L'excellent et savant collègue que la Société scientifique vient de perdre, est mort à Grand-Bigard, près de Bruxelles, le 10 novembre dernier. Il était né à Tamines, dans la Province de Namur, le 1er janvier 1835. C'est dans sa terre natale qu'il repose, au sein d'une population laborieuse dont sa famille, profondément chrétienne et éminemment bienfaisante, a conquis dès longtemps le respect, l'affection et la reconnaissance.

Jean-Baptiste Gochet fit de sérieuses études chez les Frères des Écoles chrétiennes, à Malonne, et les fit bien. Rentré dans sa famille sans la moindre velléité de s'en séparer, il s'occupa, avec ses frères, d'agriculture et de la direction de la brasserie établie à Tamines, vers 1700, par un de ses ancêtres et devenue, entre les mains de ses aïeux et de son père, une des plus importantes du pays (1).

L'avenir s'ouvrait devant lui plein de promesses : sa fortune patrimoniale ne le garantissait pas seulement contre les risques de la vie, elle lui assurait une aisance plus qu'abondante; le monde lui souriait, et il ne dédaignait pas de répondre à ses avances, mais il fut tôt désabusé.

A vingt-trois ans, l'attrait du sacrifice l'emportait,

(1) Le R. Frère Aleris-Marie G., Souvenirs intimes dédiés à ses anciens élèves et à ses amis, Paliseul 1909; extrait de la REVUE DE CARLSBOURG, 1909. Nous empruntons à cette notice la plupart des renseignements biographiques qui vont suivre.

■ **CONSIGNE**: Veuillez recopier le passage de la notice sur Jean-Baptiste Gochet qui commence aux mots « A vingt-trois ans, l'attrait » et s'arrête après « qui vont suivre. », en y remplaçant « sacrifice » par « dévouement ». Les lignes qui suivent proviennent d'une autre source que ce texte.

■ **LIGNES DE DONNÉES**:
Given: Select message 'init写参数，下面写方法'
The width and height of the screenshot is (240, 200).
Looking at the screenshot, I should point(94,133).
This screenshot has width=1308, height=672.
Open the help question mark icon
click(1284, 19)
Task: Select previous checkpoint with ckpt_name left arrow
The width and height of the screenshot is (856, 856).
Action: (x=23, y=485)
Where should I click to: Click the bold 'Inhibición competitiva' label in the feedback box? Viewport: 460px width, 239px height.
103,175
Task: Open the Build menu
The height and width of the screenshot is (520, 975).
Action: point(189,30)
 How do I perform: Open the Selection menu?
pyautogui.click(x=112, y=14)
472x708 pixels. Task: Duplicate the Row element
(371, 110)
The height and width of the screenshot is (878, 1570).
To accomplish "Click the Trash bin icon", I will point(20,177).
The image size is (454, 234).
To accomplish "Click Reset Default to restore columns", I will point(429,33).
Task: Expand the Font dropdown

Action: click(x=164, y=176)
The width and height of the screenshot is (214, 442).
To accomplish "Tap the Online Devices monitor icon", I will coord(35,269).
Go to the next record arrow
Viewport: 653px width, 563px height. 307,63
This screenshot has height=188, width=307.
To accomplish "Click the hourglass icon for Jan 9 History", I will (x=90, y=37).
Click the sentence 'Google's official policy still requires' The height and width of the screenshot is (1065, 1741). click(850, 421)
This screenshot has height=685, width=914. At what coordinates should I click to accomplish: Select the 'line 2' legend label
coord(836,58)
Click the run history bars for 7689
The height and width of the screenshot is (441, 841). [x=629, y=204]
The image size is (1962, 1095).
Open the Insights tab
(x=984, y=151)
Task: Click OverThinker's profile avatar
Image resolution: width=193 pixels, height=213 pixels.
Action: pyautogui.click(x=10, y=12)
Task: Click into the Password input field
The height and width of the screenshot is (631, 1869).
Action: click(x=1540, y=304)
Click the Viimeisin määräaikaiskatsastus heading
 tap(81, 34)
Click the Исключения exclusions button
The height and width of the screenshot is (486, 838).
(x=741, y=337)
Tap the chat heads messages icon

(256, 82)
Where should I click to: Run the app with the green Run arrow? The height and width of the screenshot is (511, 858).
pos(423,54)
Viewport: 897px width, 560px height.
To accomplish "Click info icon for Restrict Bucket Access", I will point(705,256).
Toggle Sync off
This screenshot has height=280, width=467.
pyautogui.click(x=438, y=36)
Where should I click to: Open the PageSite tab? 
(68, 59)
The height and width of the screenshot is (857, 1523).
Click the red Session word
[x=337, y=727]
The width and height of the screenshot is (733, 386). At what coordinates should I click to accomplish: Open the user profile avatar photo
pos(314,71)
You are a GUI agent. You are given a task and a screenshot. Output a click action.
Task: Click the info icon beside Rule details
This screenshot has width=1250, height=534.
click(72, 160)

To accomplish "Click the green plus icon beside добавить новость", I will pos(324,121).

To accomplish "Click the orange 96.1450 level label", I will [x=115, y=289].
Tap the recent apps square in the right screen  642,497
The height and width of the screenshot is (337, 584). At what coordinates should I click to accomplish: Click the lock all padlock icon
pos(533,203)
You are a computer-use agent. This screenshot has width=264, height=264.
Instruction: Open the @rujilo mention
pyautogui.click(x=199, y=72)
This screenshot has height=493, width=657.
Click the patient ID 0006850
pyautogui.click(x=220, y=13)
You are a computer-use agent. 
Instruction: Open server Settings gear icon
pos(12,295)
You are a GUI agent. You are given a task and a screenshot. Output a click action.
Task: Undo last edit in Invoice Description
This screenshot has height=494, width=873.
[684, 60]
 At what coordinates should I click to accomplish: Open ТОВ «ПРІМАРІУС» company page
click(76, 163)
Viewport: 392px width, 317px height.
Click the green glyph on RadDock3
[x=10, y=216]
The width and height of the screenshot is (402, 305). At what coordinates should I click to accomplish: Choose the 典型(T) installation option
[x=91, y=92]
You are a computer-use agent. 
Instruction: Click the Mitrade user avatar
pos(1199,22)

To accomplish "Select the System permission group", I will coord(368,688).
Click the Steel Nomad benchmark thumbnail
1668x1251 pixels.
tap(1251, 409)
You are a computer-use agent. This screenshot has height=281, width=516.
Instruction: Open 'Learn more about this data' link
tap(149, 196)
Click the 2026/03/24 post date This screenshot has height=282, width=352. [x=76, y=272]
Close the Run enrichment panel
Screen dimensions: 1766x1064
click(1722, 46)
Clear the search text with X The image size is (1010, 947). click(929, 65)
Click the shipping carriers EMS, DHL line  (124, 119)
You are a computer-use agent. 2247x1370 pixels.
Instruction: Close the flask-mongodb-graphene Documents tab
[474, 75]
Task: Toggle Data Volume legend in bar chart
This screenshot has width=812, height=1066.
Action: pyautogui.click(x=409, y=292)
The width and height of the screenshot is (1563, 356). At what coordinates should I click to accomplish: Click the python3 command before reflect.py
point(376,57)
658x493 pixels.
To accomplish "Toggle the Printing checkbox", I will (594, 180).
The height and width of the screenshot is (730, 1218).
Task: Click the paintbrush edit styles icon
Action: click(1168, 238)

■ **RÉSULTAT ATTENDU**:
A vingt-trois ans, l'attrait du dévouement l'emportait,

(1) Le R. Frère Aleris-Marie G., Souvenirs intimes dédiés à ses anciens élèves et à ses amis, Paliseul 1909; extrait de la REVUE DE CARLSBOURG, 1909. Nous empruntons à cette notice la plupart des renseignements biographiques qui vont suivre.